With many makes of equipment their agencies in SA are contractually bound to supply service, calibrate and warranty should it be necessary even though it wasn't purchased here. They sometimes object but I just get an email from their overseas offices outlining their responsibilities and that's always been sufficient.

----------


## adrianh

Read this lot - Comtest doesn't much like competition...

http://www.comtest.co.za/news-mainme...ght-to-comtest

----------


## AndyD

It looks like that's aimed at stopping people importing and selling the goods on to an end user. I haven't imported Fluke, most of my test equipment is Megger, Laplace and Druck.

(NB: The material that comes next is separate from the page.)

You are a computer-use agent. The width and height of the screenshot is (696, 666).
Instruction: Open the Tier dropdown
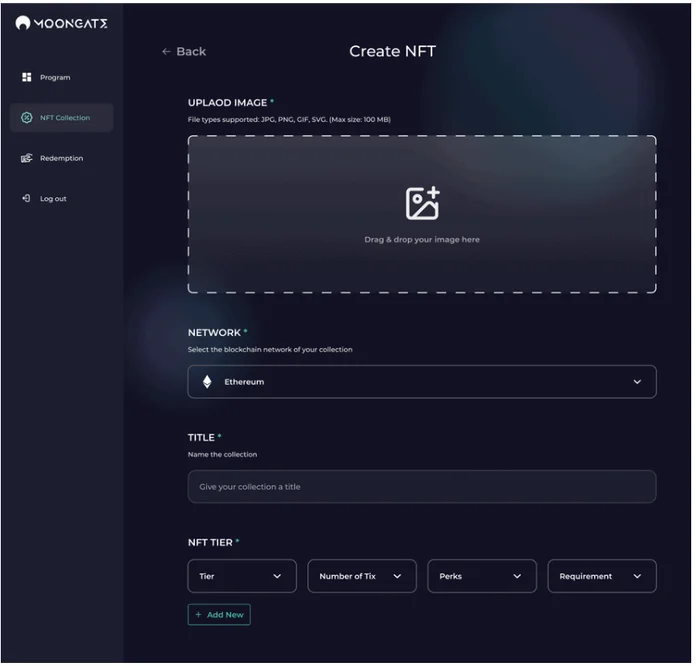(x=242, y=576)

At the risk of starting an argument I prefer Megger to Fluke.

----------


## murdock

reading that article explains why you have to hold your ankles every time you purchase fluke equipment...

and it explains why they are putting such a huge mark up on the product...because they can 

i personal wont buy anymore fluke products in south africa especially not the more expensive ones...it would pay me to take a holiday rather.

fluke and megger are in the same office in durban.

----------


## murdock

i dont understand how this whole pricing structure works...surely the goverment should look after the consumer in this country or is that what the problem boils down to again like the telephone sager...where the goverment is actually the problem and not the telephone companies because of their cut they get.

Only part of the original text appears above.